Find the string "will" in the records. Copy each line that has it.

====== Information given

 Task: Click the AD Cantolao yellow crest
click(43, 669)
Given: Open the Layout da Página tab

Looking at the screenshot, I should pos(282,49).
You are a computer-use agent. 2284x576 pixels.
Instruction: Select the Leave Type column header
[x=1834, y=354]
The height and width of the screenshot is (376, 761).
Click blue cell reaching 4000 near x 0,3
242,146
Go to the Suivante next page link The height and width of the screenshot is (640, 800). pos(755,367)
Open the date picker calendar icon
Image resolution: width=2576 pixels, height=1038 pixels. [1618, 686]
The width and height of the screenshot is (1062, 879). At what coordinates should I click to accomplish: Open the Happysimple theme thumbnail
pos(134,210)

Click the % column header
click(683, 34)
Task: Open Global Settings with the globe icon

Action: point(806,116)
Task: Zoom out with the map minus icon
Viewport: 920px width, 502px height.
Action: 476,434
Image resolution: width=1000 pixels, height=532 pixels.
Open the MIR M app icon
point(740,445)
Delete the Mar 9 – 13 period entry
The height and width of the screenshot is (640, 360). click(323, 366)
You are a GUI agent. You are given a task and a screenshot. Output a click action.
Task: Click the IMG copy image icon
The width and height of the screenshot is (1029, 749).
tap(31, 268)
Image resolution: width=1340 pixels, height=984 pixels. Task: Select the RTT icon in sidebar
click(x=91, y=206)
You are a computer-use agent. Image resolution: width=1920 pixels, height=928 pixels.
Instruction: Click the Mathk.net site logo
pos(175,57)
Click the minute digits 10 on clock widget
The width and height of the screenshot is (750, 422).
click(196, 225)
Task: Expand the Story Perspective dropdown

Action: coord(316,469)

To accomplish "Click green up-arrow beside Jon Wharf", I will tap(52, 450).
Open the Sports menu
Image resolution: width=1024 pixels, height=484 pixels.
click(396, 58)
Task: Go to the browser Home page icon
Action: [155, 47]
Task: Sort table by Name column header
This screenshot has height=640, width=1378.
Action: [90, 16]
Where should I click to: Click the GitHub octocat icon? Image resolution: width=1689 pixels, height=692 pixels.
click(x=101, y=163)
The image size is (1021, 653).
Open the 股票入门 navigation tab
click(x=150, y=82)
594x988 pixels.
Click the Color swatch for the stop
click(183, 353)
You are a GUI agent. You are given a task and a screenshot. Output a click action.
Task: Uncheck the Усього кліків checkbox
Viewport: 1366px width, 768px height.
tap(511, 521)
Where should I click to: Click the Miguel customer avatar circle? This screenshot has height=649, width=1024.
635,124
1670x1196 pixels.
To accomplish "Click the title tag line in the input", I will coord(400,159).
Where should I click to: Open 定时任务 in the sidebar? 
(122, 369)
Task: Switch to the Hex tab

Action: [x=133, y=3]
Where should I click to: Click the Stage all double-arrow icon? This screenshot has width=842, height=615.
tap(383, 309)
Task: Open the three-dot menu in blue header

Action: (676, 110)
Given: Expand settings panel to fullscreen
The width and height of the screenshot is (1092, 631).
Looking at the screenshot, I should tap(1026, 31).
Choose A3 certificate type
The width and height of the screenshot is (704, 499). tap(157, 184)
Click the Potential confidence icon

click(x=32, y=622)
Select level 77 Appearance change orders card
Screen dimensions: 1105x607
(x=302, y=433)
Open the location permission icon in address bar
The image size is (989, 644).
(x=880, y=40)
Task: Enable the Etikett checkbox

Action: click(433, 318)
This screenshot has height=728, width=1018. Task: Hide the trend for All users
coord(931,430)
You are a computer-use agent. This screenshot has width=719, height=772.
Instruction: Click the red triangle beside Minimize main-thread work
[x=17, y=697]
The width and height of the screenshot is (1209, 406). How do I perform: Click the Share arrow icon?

============

◆ Answer below
To accomplish "Click green up-arrow beside Jon Wharf", I will tap(52, 450).
To accomplish "Click the title tag line in the input", I will coord(400,159).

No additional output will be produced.